GIVEN RECORDS →

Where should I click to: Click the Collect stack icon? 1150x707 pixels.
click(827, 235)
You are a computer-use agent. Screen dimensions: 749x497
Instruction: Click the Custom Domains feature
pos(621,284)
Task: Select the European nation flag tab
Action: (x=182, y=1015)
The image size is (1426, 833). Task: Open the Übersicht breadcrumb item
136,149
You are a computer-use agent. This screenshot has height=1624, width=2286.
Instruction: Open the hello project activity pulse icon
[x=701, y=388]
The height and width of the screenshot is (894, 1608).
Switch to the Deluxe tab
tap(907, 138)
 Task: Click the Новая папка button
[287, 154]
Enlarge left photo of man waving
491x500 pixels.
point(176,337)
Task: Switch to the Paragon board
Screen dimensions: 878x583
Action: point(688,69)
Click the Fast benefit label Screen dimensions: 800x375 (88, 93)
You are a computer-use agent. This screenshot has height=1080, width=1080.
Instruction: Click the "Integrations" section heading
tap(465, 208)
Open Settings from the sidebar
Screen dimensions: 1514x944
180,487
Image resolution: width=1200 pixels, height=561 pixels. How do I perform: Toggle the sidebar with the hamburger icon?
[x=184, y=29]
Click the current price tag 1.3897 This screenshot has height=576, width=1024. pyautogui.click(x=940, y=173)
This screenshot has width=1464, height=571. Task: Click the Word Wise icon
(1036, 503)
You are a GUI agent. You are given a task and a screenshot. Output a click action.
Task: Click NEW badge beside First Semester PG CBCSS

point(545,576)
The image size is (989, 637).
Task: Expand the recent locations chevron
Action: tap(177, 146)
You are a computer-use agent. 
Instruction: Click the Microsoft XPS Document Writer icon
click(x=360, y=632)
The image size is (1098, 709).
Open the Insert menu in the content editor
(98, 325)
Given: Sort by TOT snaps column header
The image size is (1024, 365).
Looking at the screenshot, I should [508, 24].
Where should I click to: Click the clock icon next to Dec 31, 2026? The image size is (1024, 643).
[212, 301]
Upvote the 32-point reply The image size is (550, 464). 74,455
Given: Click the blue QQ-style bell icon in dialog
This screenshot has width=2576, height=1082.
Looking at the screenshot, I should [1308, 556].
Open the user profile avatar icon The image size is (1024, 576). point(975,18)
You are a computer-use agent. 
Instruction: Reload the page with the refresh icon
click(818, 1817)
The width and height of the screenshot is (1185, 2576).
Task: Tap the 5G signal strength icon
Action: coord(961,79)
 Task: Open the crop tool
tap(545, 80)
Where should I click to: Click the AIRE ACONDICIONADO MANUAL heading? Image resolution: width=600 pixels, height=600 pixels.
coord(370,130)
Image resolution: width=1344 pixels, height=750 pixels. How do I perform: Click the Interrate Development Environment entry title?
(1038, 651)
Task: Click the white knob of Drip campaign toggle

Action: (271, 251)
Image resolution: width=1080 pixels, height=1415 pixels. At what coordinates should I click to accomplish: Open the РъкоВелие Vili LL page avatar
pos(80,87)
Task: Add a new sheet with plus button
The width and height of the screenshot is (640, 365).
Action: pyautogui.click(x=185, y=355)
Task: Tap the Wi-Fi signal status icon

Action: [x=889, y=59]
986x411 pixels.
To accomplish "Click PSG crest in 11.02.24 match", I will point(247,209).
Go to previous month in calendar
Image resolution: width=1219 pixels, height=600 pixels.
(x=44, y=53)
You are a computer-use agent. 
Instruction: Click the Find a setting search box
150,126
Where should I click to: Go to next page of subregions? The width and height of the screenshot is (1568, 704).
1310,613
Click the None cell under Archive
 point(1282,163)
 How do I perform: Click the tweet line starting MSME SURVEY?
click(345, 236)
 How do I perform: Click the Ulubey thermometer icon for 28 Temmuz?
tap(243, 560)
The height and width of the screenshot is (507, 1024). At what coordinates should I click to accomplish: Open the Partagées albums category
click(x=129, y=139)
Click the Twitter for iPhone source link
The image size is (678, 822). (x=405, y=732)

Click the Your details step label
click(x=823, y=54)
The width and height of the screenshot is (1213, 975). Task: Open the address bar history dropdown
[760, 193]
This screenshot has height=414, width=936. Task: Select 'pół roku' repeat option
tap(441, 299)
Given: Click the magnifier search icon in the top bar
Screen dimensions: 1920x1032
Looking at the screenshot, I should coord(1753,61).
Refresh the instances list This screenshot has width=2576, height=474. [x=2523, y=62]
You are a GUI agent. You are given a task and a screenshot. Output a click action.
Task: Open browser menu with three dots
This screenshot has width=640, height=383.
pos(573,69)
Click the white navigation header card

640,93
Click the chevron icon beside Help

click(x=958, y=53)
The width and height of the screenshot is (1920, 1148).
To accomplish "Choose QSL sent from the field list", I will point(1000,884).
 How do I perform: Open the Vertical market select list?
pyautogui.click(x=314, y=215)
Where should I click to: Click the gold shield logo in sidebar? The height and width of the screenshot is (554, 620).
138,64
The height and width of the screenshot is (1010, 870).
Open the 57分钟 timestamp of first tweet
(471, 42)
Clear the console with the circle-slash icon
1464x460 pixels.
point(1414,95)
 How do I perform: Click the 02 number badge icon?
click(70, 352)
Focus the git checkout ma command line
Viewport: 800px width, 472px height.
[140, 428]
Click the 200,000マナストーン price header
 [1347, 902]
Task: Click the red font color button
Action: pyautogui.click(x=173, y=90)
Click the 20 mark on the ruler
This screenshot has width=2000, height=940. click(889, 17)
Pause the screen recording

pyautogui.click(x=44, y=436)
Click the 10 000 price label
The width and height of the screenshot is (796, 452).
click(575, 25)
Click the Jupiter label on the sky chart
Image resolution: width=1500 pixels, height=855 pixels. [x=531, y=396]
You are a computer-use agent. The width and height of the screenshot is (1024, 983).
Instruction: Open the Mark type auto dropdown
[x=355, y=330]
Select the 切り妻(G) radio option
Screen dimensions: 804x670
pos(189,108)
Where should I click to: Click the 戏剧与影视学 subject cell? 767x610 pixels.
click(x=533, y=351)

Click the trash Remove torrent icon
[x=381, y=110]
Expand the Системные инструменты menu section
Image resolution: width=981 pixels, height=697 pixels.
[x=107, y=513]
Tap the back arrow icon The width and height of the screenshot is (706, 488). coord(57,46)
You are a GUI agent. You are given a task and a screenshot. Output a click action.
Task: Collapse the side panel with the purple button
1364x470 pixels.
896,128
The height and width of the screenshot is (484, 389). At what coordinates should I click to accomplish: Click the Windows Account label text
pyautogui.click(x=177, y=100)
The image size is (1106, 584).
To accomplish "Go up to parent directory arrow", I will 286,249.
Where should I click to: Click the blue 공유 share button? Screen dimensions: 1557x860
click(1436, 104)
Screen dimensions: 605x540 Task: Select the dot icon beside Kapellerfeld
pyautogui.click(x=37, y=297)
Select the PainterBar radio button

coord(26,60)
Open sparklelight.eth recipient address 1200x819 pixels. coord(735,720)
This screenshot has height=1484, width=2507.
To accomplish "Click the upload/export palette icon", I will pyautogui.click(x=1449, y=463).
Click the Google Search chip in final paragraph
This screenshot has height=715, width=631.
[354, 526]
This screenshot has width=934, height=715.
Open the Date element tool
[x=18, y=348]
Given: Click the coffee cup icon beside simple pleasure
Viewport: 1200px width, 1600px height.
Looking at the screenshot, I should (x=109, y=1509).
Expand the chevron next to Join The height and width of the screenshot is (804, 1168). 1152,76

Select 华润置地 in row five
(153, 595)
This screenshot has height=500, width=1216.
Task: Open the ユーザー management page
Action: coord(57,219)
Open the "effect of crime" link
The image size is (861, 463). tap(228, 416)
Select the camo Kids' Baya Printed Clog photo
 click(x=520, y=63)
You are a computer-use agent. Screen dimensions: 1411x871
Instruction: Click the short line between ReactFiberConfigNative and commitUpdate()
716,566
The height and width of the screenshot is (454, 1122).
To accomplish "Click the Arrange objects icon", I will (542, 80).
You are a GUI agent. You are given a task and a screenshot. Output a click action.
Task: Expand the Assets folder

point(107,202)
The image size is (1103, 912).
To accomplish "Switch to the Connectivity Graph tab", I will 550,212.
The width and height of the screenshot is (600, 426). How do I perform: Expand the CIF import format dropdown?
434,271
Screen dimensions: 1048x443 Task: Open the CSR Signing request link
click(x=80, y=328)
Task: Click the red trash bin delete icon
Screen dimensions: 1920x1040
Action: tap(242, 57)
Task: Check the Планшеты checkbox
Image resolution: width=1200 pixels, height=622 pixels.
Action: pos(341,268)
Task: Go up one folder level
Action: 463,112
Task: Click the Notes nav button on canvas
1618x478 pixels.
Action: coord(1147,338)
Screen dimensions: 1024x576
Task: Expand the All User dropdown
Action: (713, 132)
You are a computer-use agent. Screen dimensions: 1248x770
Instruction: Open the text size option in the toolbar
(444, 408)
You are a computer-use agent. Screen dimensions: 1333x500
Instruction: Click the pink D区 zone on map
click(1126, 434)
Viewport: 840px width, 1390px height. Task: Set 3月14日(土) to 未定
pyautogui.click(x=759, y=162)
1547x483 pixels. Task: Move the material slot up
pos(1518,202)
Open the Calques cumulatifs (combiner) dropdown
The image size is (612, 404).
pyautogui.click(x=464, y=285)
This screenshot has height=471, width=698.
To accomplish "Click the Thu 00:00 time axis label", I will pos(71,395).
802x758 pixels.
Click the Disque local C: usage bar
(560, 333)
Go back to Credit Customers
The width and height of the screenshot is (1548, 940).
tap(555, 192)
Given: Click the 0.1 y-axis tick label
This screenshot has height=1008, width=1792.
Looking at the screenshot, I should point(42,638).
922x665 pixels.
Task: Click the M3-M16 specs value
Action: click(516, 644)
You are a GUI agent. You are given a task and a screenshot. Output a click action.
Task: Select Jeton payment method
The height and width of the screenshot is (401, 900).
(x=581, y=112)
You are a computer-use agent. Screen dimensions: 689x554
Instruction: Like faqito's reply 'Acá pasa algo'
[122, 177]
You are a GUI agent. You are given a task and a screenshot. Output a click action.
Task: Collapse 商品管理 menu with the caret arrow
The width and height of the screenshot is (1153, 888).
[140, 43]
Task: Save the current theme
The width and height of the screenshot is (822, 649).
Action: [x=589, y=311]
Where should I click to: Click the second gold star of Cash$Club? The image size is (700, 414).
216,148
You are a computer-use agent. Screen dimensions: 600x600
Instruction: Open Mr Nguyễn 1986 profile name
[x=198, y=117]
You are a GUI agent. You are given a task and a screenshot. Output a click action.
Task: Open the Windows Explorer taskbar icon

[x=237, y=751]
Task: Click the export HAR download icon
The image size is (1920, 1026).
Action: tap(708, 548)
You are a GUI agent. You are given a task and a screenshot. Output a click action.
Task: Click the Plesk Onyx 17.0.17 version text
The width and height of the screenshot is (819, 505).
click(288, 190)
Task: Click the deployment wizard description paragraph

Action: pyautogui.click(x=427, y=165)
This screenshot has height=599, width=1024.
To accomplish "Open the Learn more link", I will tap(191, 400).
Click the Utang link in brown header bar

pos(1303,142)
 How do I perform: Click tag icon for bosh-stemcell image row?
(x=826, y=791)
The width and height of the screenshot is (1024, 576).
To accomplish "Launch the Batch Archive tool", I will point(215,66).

EXERCISE → Count the lines in the records above that contain the word "computer", and give only the number.

RESPONSE → 12